But of all the areas in a typical engine cooling circuit, the water pump bearing is probably the most difficult to seal reliably. Almost universally consisting of some form of mechanical face seal, designs of this type can be made up of up to ten separate components.

Although they are complex and often bulky designs, the costs associated with components such as the pump body, the springs, the elastomer bellows, the ceramic faces and clips to hold it all together cease to be an issue when mass-produced, as they can be amortised across the numbers sold. But when bespoke solutions for motorsports applications are needed, mechanical seal designs - despite performing very successfully - become an expensive option.

An alternative explored by one bespoke seal supplier was to use a design based around the traditional radial lip seal, which is more usually found sealing crankshafts or camshafts. The requirements for preventing coolant from escaping from the water pump are in some ways very similar, however, although in others totally different.

So while the elastomers could take care of shaft misalignment - however slight - the PTFE radial lips were found to have a limited life in this new-found environment.
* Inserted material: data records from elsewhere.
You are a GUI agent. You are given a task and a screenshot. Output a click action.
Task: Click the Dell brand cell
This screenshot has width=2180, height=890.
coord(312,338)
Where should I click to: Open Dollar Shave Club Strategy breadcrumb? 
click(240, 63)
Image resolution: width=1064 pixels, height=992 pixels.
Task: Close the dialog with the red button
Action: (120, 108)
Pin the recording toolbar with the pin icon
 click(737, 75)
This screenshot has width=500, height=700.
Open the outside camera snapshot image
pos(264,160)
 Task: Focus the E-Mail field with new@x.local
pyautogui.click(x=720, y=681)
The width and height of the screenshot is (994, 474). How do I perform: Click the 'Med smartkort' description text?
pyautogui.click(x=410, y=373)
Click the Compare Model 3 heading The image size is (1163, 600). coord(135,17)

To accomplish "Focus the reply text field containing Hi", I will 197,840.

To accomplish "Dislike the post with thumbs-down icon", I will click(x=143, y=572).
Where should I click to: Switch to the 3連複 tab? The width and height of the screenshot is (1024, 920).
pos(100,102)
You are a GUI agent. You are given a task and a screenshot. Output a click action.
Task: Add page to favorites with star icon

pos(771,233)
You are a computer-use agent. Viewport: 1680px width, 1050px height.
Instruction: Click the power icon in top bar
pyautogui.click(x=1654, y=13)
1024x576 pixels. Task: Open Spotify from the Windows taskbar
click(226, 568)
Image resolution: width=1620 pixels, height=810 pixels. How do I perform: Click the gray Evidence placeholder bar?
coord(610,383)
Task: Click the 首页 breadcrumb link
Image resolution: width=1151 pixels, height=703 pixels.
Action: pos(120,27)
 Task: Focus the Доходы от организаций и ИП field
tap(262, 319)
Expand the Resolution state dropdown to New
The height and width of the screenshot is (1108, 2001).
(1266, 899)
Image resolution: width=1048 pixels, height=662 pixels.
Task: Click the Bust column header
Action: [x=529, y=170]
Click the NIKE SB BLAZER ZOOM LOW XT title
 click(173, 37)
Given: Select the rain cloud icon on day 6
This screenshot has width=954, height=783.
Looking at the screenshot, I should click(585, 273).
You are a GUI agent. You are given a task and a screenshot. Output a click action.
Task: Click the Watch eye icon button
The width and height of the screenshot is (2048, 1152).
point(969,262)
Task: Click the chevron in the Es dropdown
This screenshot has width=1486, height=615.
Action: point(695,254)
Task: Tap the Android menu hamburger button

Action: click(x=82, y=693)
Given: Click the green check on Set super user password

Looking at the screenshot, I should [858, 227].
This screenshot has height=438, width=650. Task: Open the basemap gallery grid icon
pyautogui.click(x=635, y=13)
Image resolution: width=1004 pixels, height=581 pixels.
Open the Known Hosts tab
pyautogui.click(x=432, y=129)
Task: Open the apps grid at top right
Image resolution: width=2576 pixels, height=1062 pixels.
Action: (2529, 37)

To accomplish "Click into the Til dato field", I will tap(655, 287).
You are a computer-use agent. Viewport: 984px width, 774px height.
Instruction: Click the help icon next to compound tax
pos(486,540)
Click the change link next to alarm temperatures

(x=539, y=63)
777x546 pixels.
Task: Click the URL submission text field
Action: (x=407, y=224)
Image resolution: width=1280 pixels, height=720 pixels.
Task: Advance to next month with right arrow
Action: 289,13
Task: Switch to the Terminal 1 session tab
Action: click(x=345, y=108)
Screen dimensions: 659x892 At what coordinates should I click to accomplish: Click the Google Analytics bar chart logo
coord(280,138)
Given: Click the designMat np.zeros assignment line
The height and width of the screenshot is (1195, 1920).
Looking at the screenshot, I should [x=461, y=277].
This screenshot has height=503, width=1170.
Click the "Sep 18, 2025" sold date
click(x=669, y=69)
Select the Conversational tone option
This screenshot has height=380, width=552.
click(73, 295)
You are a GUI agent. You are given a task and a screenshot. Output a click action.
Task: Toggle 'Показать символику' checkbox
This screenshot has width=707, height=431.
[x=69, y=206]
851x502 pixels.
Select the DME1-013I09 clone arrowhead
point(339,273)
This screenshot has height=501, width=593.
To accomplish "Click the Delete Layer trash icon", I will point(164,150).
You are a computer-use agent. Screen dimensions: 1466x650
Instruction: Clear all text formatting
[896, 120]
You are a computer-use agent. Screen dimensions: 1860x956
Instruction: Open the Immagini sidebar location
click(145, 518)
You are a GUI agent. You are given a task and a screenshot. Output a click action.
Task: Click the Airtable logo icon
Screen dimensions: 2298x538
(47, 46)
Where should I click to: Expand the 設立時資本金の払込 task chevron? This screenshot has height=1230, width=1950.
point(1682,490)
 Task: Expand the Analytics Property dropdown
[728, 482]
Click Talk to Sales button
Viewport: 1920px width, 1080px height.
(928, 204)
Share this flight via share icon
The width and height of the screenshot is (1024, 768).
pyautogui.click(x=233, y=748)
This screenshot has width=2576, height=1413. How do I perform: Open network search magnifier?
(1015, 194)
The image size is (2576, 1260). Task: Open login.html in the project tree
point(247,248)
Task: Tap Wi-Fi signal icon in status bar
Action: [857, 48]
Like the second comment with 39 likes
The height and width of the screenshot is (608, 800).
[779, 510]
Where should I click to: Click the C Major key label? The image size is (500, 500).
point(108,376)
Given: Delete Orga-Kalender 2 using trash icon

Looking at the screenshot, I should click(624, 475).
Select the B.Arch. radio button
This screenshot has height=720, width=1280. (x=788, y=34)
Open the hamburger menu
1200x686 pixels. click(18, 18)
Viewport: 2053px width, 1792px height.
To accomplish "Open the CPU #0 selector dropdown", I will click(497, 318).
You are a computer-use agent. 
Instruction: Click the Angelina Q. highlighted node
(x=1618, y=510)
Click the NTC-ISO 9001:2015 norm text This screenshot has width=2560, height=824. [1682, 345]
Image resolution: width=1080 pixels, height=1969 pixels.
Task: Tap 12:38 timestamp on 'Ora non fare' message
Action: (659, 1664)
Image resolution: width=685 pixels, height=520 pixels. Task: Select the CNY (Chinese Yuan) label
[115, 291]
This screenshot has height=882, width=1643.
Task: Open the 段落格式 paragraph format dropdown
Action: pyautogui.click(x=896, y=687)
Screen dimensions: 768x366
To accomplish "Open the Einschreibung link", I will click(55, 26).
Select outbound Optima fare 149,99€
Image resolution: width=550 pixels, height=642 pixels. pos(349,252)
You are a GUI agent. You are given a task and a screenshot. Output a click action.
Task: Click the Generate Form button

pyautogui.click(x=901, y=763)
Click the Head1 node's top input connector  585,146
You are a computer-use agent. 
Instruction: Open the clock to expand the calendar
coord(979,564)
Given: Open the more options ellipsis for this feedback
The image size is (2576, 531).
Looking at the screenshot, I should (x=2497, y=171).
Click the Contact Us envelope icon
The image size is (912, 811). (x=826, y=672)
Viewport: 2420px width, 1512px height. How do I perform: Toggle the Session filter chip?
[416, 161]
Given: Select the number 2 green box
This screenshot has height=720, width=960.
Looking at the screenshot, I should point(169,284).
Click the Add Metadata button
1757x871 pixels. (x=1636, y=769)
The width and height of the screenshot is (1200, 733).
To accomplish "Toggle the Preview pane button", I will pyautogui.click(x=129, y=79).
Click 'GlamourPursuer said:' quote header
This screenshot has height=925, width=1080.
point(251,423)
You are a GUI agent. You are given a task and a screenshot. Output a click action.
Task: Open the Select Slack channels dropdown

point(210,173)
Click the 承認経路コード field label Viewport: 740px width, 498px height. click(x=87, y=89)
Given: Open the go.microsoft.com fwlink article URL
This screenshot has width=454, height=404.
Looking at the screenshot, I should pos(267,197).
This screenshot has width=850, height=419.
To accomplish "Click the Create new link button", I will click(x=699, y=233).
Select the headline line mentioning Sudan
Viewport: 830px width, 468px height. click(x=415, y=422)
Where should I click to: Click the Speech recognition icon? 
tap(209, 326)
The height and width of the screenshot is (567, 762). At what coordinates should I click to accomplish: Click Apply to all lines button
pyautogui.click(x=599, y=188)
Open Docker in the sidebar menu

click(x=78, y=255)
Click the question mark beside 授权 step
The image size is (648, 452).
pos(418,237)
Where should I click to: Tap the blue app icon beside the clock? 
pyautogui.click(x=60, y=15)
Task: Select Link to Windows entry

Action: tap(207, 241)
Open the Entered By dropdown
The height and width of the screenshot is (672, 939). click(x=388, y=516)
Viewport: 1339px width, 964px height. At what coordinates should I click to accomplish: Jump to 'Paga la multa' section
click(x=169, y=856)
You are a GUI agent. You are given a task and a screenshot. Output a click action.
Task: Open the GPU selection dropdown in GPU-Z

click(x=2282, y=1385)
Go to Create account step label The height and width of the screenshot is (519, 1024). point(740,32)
In the case of a Formula One seal design, a typical pump speed of up to 10,000 rpm and a coolant pressure of about 7 bar would see the PTFE coating on the lip completely worn through after no more than ten hours on the test rig. With engines having to last four races plus Saturday practice and qualifying, this didn't bode well.

seals-gaskets-large

The major problem was that, at the underlip temperatures experienced, the action of the glycol in the coolant and the silicones in the elastomers caused silicates to be formed on the sealing lip. Very hard and highly abrasive, the seal lip rapidly deteriorated as soon as these silicates were formed, a situation compounded by the fact that water itself is a poor lubricant.

After 18 months of development the resulting radial lip design is now surviving for more than 100 hours on the rig running at 14 m/s and a pressure of 5 bar. The manufacturer is of course refusing to give too much detail but it is understood that this twin-lip design uses no form of garter spring and seems to rely wholly on the elastomer for its sealing pressure. As well as being lower in cost and giving a marginal reduction in parasitic drag, with a radial section of only 4.5 mm and an axial width of 6 mm, it is also much smaller than the mechanical seal it replaces.

In preventing leaks it may not be the most dramatic way but when it comes to eggs I now prefer mine on toast.